The workshop was conducted in English and Spanish and was divided into three parts.

The first part consisted of brief presentations that addressed questions such as: Why should a mayor bother with cultural heritage conservation?, What are a mayor's responsibilities vis-á-vis cultural heritage?, and Where can a mayor turn for practical help in finding solutions for common problems?

The second part of the workshop focused on the mayors' own experiences with problems and solutions concerning cultural heritage protection. The discussions not only helped mayors share their personal perspectives about conservation challenges, but also helped participants become better acquainted with one another. Rather than finding a single recipe for effective action, mayors sampled a variety of approaches and methods. This discussion can be summed up in three points:

  1. There are tensions between the various levels of governments concerning the authority and responsibility to deal with issues.
  2. There are tensions between the economic realities and the political decisions that need to be made.
  3. Because residents are the soul of a city, they should be involved in decisions concerning heritage issues.

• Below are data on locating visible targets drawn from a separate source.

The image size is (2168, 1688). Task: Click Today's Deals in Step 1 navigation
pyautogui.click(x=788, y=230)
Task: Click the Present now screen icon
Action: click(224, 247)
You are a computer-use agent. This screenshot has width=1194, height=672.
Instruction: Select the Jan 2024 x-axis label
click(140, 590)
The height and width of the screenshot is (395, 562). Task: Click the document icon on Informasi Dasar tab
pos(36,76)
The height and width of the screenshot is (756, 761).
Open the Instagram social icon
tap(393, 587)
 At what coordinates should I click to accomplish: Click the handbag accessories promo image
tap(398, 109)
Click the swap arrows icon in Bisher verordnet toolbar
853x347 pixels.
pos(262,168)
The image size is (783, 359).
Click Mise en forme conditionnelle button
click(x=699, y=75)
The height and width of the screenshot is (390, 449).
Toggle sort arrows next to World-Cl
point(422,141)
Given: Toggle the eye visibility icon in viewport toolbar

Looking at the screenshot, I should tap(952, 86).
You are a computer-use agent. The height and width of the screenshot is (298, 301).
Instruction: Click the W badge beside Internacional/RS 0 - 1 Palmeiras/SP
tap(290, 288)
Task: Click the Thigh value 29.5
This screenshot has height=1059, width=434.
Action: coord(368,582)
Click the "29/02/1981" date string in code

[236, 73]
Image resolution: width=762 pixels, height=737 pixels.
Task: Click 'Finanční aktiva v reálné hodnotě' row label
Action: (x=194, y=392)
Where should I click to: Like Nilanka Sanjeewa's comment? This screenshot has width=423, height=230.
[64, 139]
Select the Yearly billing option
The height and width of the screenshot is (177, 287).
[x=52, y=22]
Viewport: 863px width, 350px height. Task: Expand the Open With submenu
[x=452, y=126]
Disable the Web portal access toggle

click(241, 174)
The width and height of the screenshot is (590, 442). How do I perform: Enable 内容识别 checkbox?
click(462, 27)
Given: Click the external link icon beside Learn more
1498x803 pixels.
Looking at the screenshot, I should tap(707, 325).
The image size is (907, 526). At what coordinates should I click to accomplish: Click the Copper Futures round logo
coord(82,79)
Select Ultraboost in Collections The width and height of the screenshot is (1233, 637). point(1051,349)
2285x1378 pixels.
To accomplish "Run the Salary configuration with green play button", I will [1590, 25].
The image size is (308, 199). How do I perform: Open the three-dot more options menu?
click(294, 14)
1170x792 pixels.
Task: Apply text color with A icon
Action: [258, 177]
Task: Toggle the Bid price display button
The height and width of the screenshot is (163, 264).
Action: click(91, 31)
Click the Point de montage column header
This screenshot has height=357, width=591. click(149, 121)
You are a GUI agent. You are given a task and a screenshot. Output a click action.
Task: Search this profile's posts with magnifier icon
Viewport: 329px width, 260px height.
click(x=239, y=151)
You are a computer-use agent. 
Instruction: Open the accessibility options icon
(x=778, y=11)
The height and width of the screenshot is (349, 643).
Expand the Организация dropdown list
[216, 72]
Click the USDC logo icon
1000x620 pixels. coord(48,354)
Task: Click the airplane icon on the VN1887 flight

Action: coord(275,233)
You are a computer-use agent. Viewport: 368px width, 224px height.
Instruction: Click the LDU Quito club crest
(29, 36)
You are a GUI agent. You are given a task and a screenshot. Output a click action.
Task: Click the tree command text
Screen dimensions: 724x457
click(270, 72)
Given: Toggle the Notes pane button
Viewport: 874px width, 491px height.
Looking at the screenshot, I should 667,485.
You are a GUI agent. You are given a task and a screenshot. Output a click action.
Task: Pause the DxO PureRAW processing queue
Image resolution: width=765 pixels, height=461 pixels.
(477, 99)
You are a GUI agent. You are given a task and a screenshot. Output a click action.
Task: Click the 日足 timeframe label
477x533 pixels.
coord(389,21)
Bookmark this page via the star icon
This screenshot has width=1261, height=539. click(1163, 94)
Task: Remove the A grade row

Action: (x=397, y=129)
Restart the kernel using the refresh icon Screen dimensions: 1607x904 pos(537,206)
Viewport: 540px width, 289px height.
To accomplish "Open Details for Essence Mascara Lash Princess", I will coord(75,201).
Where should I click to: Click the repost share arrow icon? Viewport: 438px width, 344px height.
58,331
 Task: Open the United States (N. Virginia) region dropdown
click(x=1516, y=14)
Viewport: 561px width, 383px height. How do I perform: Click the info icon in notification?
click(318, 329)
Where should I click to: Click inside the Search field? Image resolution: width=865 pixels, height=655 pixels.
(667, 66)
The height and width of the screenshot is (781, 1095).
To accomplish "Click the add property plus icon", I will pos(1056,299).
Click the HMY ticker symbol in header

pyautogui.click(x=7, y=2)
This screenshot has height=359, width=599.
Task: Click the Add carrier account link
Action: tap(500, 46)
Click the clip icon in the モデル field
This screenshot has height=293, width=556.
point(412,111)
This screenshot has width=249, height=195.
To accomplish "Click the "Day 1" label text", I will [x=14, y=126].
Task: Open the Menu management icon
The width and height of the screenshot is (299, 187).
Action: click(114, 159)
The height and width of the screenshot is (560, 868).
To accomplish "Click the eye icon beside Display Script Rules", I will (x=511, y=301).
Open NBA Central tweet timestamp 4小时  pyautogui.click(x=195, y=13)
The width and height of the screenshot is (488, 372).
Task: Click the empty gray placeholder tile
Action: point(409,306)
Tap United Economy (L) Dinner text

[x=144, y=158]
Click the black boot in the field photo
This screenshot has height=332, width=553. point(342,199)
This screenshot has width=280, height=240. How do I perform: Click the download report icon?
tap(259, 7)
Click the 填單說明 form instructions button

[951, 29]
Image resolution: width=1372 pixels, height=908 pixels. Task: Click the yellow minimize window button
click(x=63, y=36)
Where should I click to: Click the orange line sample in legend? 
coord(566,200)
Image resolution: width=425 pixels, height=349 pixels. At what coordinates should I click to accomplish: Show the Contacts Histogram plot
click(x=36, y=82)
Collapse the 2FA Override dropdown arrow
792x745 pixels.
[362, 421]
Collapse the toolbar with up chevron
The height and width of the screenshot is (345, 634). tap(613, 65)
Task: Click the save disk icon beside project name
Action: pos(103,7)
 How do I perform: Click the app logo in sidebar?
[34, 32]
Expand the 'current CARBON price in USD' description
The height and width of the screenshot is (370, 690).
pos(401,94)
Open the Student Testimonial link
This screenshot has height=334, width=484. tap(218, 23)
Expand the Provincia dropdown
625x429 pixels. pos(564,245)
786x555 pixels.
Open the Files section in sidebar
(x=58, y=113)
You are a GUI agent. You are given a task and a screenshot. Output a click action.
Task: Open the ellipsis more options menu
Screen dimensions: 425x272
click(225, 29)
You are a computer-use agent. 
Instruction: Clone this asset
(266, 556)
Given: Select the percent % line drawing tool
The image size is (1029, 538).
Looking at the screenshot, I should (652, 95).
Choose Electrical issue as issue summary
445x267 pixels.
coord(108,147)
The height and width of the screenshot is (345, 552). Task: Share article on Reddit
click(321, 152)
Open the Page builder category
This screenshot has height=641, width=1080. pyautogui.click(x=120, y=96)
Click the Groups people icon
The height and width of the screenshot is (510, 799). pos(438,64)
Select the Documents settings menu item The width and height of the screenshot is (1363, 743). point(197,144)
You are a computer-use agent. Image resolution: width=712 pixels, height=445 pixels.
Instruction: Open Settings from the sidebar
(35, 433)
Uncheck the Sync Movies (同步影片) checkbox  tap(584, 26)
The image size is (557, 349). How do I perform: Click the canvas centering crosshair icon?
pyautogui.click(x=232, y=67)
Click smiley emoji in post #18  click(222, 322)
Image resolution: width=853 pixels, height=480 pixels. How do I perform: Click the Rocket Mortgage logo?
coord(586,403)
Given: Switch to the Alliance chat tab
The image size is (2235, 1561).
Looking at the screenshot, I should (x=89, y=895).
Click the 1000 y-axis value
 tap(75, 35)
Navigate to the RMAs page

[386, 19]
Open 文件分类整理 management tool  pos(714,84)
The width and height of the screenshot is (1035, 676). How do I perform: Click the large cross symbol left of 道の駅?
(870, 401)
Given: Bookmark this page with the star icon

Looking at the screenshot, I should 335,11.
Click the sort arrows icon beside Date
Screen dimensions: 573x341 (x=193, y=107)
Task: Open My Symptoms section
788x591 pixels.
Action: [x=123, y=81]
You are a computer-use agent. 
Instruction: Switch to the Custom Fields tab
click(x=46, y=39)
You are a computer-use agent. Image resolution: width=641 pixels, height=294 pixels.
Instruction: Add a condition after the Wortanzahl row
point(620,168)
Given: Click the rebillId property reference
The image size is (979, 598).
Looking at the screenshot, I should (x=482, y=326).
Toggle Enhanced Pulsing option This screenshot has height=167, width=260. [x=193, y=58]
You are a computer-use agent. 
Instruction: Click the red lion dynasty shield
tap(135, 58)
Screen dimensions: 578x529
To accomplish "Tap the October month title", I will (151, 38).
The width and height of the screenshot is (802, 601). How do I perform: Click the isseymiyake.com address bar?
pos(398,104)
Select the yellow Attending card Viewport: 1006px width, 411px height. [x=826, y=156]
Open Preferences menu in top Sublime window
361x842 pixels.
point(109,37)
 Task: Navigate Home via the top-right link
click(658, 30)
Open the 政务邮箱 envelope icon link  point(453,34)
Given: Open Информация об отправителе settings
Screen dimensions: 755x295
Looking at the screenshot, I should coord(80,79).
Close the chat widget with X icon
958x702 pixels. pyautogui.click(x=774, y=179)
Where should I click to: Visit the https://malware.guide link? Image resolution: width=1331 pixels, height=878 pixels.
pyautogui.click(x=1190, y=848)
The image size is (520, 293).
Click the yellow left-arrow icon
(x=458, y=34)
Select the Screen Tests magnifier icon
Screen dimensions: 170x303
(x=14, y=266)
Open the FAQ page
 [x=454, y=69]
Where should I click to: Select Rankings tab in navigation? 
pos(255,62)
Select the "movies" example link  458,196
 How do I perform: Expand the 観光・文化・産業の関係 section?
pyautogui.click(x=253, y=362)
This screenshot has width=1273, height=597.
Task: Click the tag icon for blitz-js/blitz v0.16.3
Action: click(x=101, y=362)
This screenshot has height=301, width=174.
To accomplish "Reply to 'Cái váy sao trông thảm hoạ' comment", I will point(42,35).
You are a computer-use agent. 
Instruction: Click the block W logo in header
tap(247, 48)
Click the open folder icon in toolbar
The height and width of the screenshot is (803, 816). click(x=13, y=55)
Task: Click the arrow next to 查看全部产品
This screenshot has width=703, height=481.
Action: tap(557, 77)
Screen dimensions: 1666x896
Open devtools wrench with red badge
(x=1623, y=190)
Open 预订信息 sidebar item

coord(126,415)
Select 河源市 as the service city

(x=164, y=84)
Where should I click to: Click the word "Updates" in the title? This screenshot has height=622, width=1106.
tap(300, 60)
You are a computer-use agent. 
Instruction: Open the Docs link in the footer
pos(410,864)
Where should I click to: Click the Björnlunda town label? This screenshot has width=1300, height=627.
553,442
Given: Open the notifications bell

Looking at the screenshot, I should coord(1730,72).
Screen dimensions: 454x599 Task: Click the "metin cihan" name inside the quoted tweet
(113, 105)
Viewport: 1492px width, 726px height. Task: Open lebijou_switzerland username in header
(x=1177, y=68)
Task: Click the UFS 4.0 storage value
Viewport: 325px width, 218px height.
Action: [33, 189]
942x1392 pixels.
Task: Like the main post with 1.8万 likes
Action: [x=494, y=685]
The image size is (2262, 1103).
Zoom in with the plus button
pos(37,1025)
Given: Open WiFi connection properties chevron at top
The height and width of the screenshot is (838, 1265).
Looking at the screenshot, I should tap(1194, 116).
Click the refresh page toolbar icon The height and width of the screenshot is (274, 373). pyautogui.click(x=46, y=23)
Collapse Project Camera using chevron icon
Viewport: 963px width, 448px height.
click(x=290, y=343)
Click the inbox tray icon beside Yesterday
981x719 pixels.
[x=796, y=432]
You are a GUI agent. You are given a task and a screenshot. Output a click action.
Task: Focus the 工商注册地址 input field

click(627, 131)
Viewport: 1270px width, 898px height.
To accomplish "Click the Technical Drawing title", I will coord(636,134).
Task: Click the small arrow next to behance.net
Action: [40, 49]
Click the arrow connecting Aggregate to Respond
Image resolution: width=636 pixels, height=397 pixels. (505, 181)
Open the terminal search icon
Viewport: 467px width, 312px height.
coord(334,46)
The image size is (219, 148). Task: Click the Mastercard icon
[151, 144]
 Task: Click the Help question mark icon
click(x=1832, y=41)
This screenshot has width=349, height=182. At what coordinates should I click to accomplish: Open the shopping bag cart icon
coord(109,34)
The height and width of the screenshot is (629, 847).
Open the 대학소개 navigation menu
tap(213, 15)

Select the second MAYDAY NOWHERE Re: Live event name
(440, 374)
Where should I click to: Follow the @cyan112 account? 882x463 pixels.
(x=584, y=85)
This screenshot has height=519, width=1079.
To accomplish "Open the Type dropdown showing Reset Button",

The third part of the workshop focused on a case study site within the host city of Cusco. In the vicinity of San Pedro church, mayors observed firsthand a series of issues associated with cultural heritage conservation. In the area of the municipal market, the streets had been taken over by vendors, creating difficult social conditions. The municipality decided to work with the residents to improve the area by creating a group to represent the vendors, building a new market and retail area, and offering the vendors a new structured and organized retail environment.

In the course of discussions about how local Cusqueños are addressing social and conservation issues, mayors learned more about the questions posed earlier in the day. The workshop culminated in a brief evaluation session.

Participants considered the workshop useful because it stimulated discussion and offered a good platform for understanding general principles and viewing concrete examples.